The deal could help fasinumab get on better footing with Pfizer’s tanezumab, an NGF rival likely to deliver phase III data earlier than Regeneron’s candidate. Teva’s financial commitment to fasinumab far outstrips its estimated value, so it is making a bet that a combination of strong data and the pressure to reduce opioid misuse will help this class take off.

Indeed, Bernstein analyst Ronny Gal described it as a “better deal for Regeneron” because it reduces the New York-based company’s R&D outlays at a time when it needs to use cash to support launch of Praluent, an underperforming cholesterol drug. In return, Teva gets an asset that will replace TV-45070 in its pain pipeline, Mr Gal writes – that topical asset failed to reduce pain in patients with osteoarthritis of the knee. 

Building NGF momentum

Fasinumab is joined by tanezumab and Amgen’s fulranumab in late-stage research, marking a remarkable turnaround for a class that had been beleaguered by US FDA concerns over occurrence of rapidly advancing osteoarthritis. Tanezumab got the go-ahead for its phase III programme last year, and fasinumab kicked off its 10,000-patient trial earlier this year (Regeneron nips at Amgen and Pfizer’s heels in pain drug race, May 3, 2016).

The safety signal was sufficient to prompt Regeneron’s long-term collaborator Sanofi – partner on Praluent and Zaltrap – to walk away from fasinumab, thus opening the door to Teva. Likewise, Amgen lost Johnson & Johnson as a partner for fulranumab.

Factors linked to safety signals have included pre-existing rapidly advancing arthritis, knee fractures or atrophic disease in the hip. Also cited has been the use of non-steroidal anti-inflammatory drugs along with NGF agents – an advisory committee convened to review the safety issues could not agree that data on this last point were persuasive, although the point has been raised by FDA staff (Therapeutic focus - Return of anti-NGF class gets FDA panel's backing, March 13, 2012). 

To prevent this, Regeneron’s trial will seek to screen out patients with destructive joint disease.

The 10,000-patient study is restricted to arthritis only, whereas Pfizer's 7,000-patient programme is also seeking to show that tanezumab will work in additional settings like low-back pain and cancer-related pain, although patient numbers will likely reduce the robustness of data in these additional settings.

Low expectations

EvaluatePharma’s consensus of sellside analysts forecasts $105m in sales for fasinumab in 2022, giving it a net present value of $343m.

Thus Teva’s $250m up front suggests a bigger payoff than that – Mr Gal said the terms of the deal suggest that the partners see $500m in peak sales. This is not a huge sum compared with other Teva pain projects like the migraine shot TEV-48125, but on the other hand, assuming that Mr Gal’s estimates are correct, at $250m fasinumab might be Teva’s third-biggest clinical-stage asset.

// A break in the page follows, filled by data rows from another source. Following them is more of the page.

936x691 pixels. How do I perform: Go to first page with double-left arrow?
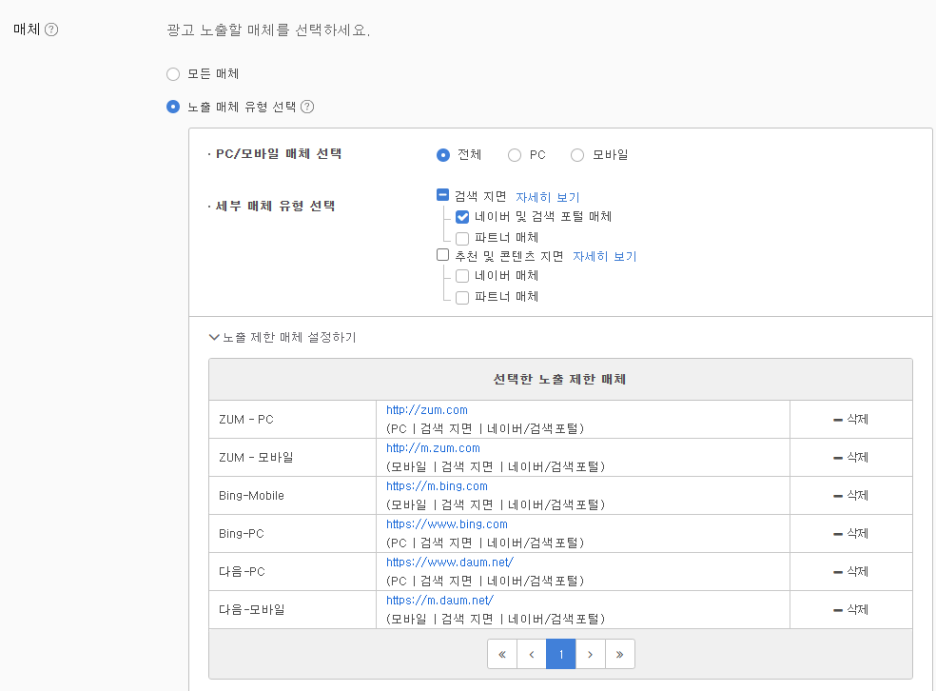[502, 654]
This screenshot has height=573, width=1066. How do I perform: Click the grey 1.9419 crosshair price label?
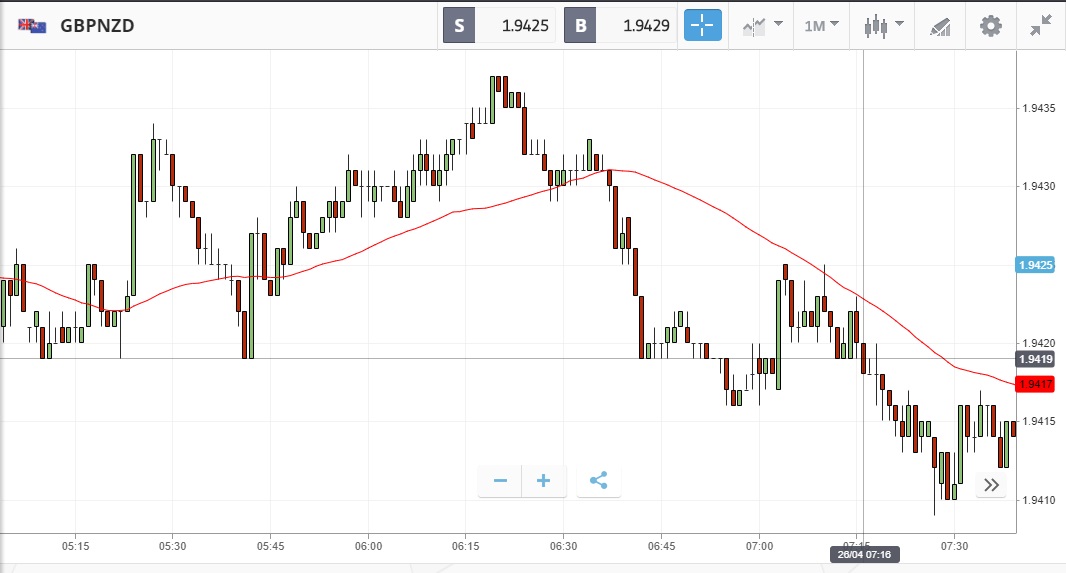tap(1035, 359)
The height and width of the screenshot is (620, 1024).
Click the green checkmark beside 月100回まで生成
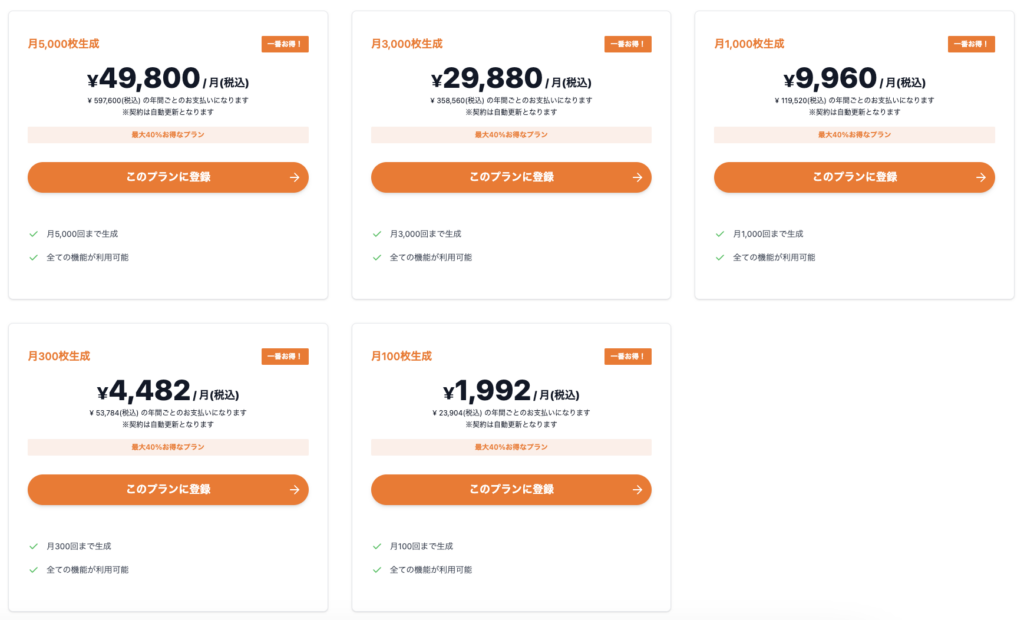pyautogui.click(x=376, y=546)
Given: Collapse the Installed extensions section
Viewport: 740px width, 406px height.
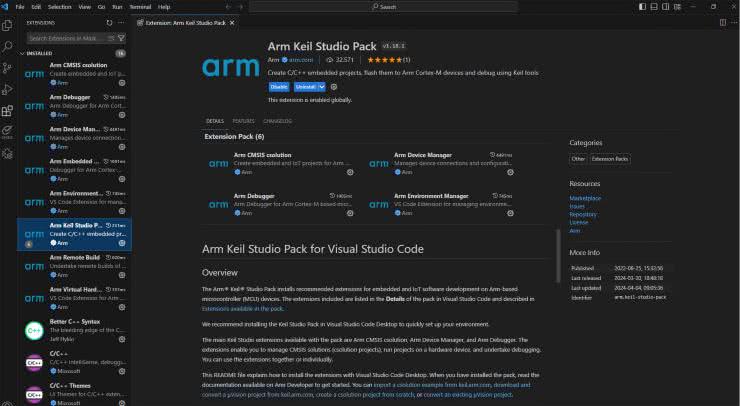Looking at the screenshot, I should coord(40,53).
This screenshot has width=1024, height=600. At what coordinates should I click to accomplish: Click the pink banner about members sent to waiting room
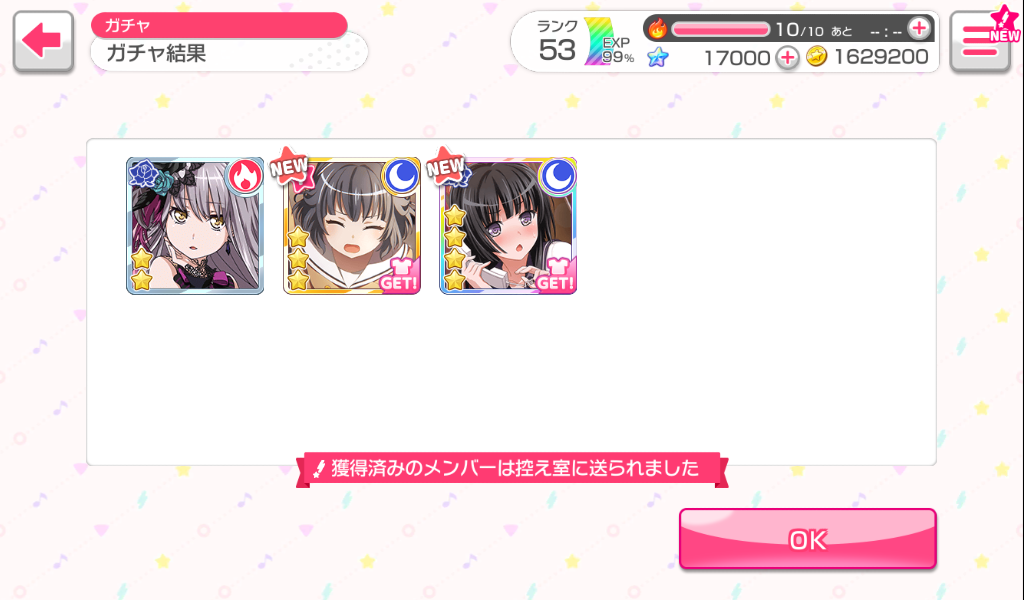tap(512, 469)
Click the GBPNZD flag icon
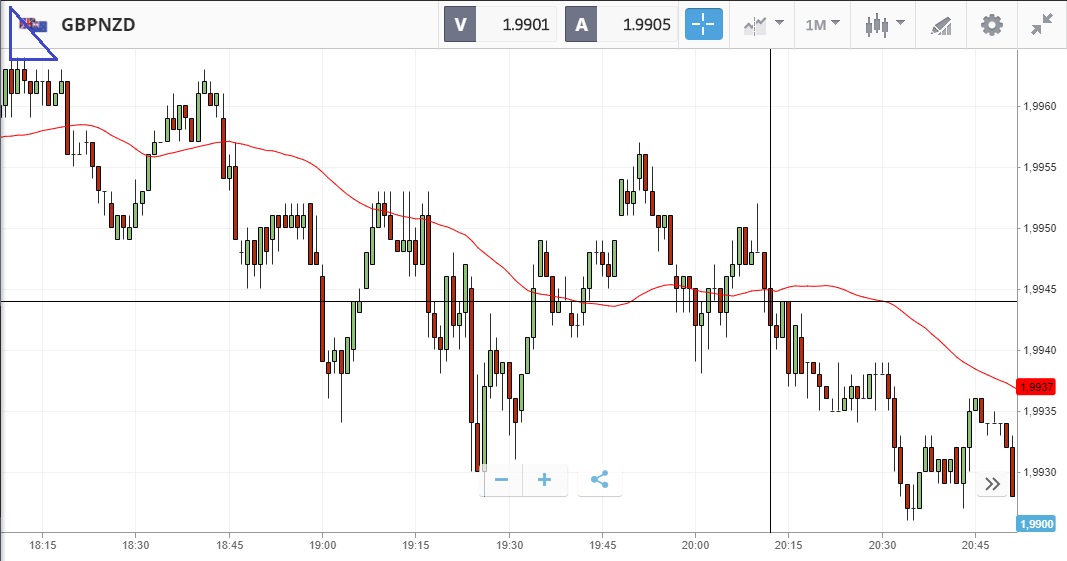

The ability of NGF candidates to reduce pain at least as well as, if not better than, opioids is the main factor they have on their sides. It might be hard to see a situation where they are used first-line, but with risk mitigation in place they might be used for patients unable to reduce pain with NSAIDs.

The FDA is fully aware of the harms of opioid abuse, and could be favourably inclined to give NGFs the best chance possible at commercial success. If this turns out to be the case, Teva will have made a very canny bet.